Saturday, January 31, 2009

Root Causes of Never-ending Second Amendment Dispute - Part 3

Ignored Facts, Unfounded Assertions, and the Professional Historians' Heller Amicus Brief
Updated February 2, 2013
The English Bill of Rights was never intended to limit legislative authority, a point exhaustively discussed at the beginning of the Heller amicus brief from fifteen professional historians. The historians compared the English Bill of Rights to American state declarations of rights, arguing that the American versions were also not intended to limit legislative authority. After noting that Britain's Parliament claimed power over the colonists “in all cases whatsoever” and that Americans rejected the claim, the historians assert:

Assertion #3“But in doing so they did not repudiate the general conception of legislative supremacy, which remained the leading principle of the new state constitutions adopted with independence, and that principle embraced a robust conception of the reach of legislative authority.” [p.9]

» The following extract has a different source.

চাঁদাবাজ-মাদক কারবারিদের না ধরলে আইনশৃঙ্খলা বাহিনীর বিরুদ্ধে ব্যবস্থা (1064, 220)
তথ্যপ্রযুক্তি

Fact Checking of Assertion #3
The historians would have readers of their brief believe that Americans rejected the claim of unlimited power by a British Parliament wielding its legislative supremacy and revolted only to adopted in its place a slew of new state governments in which they wanted the law making branch to possess legislative supremacy. Consistency is not a strong point of these fifteen historians, and their assertion is factually incorrect.

As in their first two erroneous assertions, these professional historians have overlooked directly conflicting information from the very person, James Madison, who not only helped develop and adopt Virginia's 1776 Declaration of Rights, but who also relied on its provisions as re-adopted by state ratifying conventions in 1788 to form the proposals for the U.S. Bill of Rights. Madison's understanding, directly at odds with the academic historians' assertion, was presented to Congress in his speech introducing the proposed U.S. Bill of Rights amendments - a source professional historians disputing the intent of a U.S. Bill of Rights provision should be aware of and rely upon as authoritative. Madison stated that: “whatever may be the form which the several States have adopted in making declarations in favor of particular rights, the great object in view is to limit and qualify the powers of Government, by excepting out of the grant of power those cases in which the Government ought not to act, or to act only in a particular mode.” [OSA p.657]

Conclusion - Assertion #3 is erroneous
 Legislative supremacy of the type exhibited by Parliament was not a leading principle of the new American constitutions as stated in the historians' Heller brief because, unlike the English Bill of Rights that was never intended to limit Parliament's legislative power, it was the great object of American declarations of rights, according to James Madison, to limit and qualify the powers of government. The fact is that every new state constitution formed between Virginia's in 1776 and New Hampshire's in 1784 had specific limits on legislative authority stated within it. Such limits not only appeared in declarations of rights, they also appeared within the frame of government in those states without bills of rights, and additional limiting provisions were found in some that contained bills of rights. [OSA pp.747-780]

In this and the previous two posts, three completely unfounded assertions found in the Heller amicus filed by fifteen professional academic historians have been identified and proven to be erroneous. Three strikes and you're out. It should be clear to any unbiased person that there is something fundamentally wrong with the professional historians' Heller brief.

1 comment:

  1. It's clear to me that there's something wrong with the professional historians' academic honesty. I don't know how they could be taken seriously on any subject after publicly stating the opinion that there are no limits to legislative power. Can they not read plain English?